◆ **Your task**
Update all of the material below so that "GUI agent" becomes "desktop agent" wherever it occurs, with everything else left as it is.

_ _ _

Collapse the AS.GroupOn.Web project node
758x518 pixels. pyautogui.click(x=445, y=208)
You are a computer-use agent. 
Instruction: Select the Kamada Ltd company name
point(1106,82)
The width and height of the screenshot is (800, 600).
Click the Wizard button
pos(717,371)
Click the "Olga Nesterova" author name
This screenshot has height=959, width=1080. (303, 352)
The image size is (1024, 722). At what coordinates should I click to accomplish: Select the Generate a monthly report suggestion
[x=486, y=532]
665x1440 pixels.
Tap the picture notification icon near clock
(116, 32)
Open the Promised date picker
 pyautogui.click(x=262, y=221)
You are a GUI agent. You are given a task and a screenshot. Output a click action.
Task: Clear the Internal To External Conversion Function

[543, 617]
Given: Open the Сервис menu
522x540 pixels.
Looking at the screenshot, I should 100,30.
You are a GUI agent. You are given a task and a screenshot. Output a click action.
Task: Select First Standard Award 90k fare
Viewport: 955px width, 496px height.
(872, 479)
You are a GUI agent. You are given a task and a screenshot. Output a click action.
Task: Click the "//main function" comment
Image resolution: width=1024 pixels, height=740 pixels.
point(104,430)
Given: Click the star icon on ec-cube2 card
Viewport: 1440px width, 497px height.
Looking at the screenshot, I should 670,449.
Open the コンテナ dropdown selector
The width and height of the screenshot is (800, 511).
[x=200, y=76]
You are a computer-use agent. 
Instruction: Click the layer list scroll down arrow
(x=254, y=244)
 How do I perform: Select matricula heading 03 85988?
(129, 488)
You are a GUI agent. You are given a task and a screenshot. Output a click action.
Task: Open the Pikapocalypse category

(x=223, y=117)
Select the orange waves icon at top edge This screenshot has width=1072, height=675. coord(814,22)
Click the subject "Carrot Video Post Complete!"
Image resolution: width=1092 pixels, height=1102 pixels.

_ _ _

◆ **Task response**
Collapse the AS.GroupOn.Web project node
758x518 pixels. pyautogui.click(x=445, y=208)
You are a computer-use agent. 
Instruction: Select the Kamada Ltd company name
point(1106,82)
The width and height of the screenshot is (800, 600).
Click the Wizard button
pos(717,371)
Click the "Olga Nesterova" author name
This screenshot has height=959, width=1080. (303, 352)
The image size is (1024, 722). At what coordinates should I click to accomplish: Select the Generate a monthly report suggestion
[x=486, y=532]
665x1440 pixels.
Tap the picture notification icon near clock
(116, 32)
Open the Promised date picker
 pyautogui.click(x=262, y=221)
You are a desktop agent. You are given a task and a screenshot. Output a click action.
Task: Clear the Internal To External Conversion Function

[543, 617]
Given: Open the Сервис menu
522x540 pixels.
Looking at the screenshot, I should 100,30.
You are a desktop agent. You are given a task and a screenshot. Output a click action.
Task: Select First Standard Award 90k fare
Viewport: 955px width, 496px height.
(872, 479)
You are a desktop agent. You are given a task and a screenshot. Output a click action.
Task: Click the "//main function" comment
Image resolution: width=1024 pixels, height=740 pixels.
point(104,430)
Given: Click the star icon on ec-cube2 card
Viewport: 1440px width, 497px height.
Looking at the screenshot, I should 670,449.
Open the コンテナ dropdown selector
The width and height of the screenshot is (800, 511).
[x=200, y=76]
You are a computer-use agent. 
Instruction: Click the layer list scroll down arrow
(x=254, y=244)
 How do I perform: Select matricula heading 03 85988?
(129, 488)
You are a desktop agent. You are given a task and a screenshot. Output a click action.
Task: Open the Pikapocalypse category

(x=223, y=117)
Select the orange waves icon at top edge This screenshot has width=1072, height=675. coord(814,22)
Click the subject "Carrot Video Post Complete!"
Image resolution: width=1092 pixels, height=1102 pixels.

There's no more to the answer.